Cos'è snps?

I SNP, acronimo di Single Nucleotide Polymorphisms, sono delle variazioni puntiformi nel DNA che si manifestano quando un singolo nucleotide del genoma umano viene sostituito con un altro. Si tratta del tipo di variazione genetica più comune all'interno della popolazione umana.

Gli SNP possono essere presenti in diverse regioni del genoma, tra cui i geni codificanti per le proteine, i segmenti regolatori o nel DNA non codificante.

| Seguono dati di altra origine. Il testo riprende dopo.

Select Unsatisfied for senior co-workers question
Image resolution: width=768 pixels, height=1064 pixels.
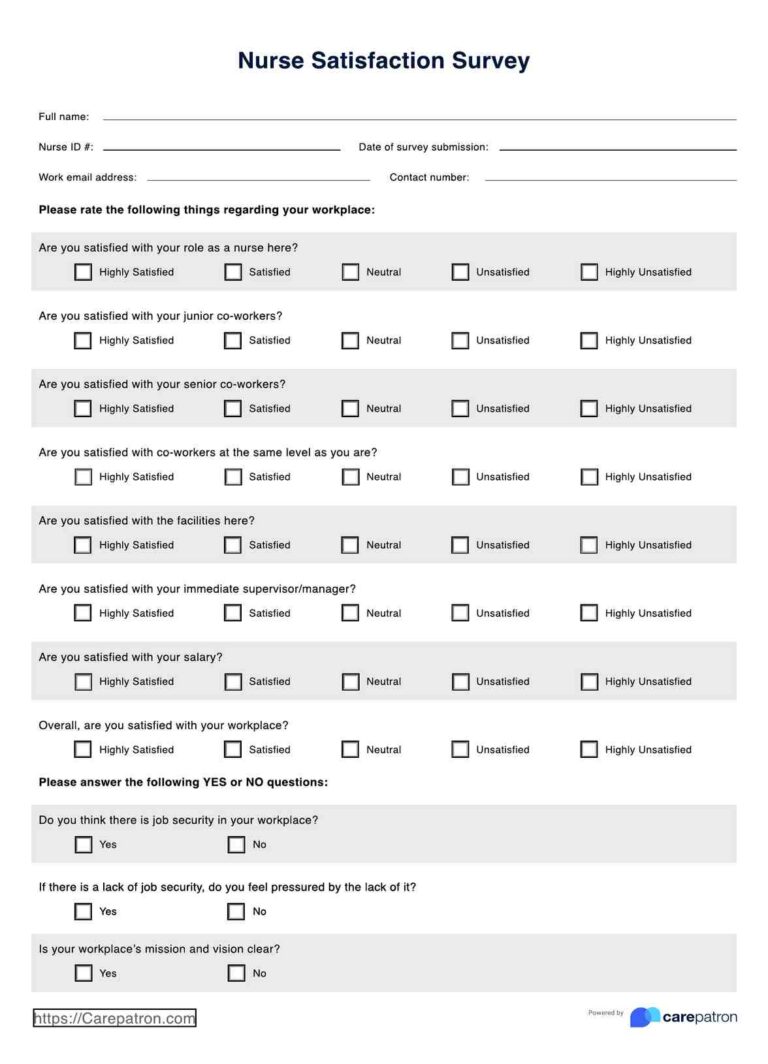point(460,408)
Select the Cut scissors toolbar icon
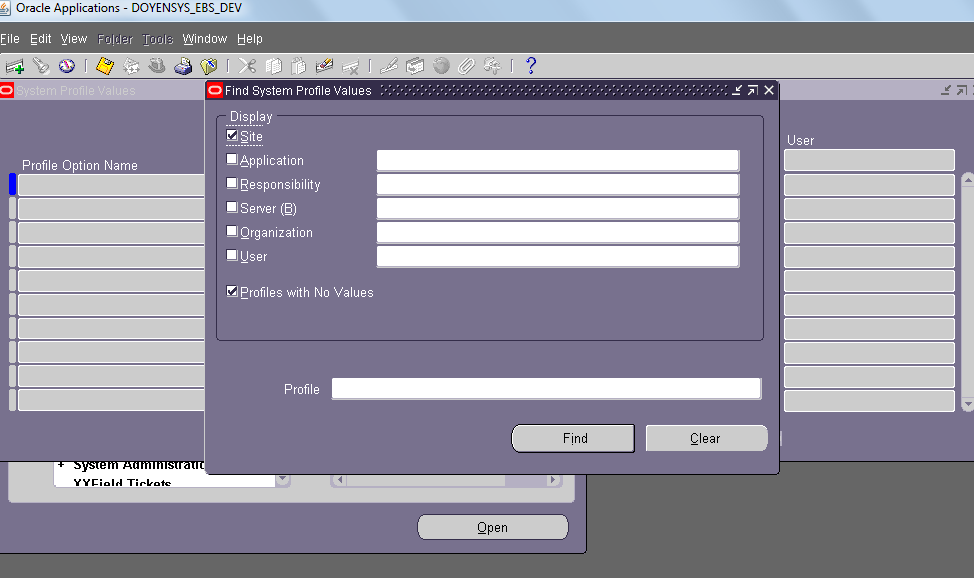This screenshot has height=578, width=974. [x=247, y=65]
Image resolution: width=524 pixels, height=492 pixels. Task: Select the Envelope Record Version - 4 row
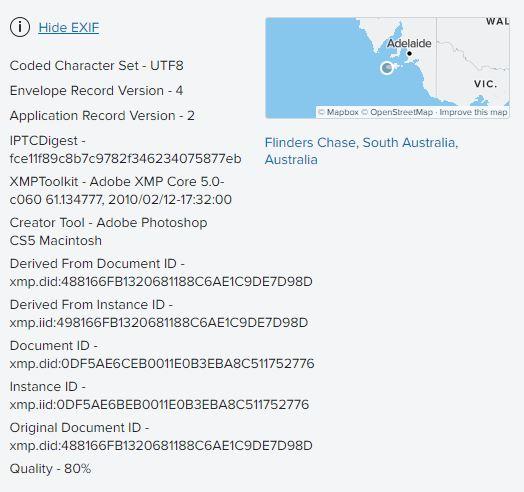pos(96,91)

Queste variazioni possono influenzare la funzione delle proteine ​​o la regolazione dell'espressione genica, incidendo quindi sulla cera informazione genetica.

Gli SNP possono essere classificati in diversi modi, tra cui SNP di singola copia (SNP che differiscono tra individui) o SNP di multipla copia (SNP che coinvolgono duplicazioni o delezioni di sequenze di DNA). Possono anche essere classificati come SNP non-sinonimi (quando la variazione nella sequenza di DNA porta a una sostituzione di un amminoacido nella proteina) o sinonimi (quando la variazione non altera l'amminoacido).

Gli SNP sono molto importanti per la genetica umana e la ricerca medica, in quanto sono spesso associati a determinate malattie, risposte ai farmaci e altre caratteristiche genetiche umane. Studiare gli SNP può aiutare a identificare biomarcatori per le malattie, predisposizione genetiche e personalizzare i trattamenti medici in base alle caratteristiche genetiche individuali.

La genotipizzazione degli SNP è possibile grazie alla tecnologia del DNA sequencing o tramite test genetici specifici. Questi test sono utilizzati in vari contesti, come la ricerca medica, la medicina personalizzata e la genealogia genetica.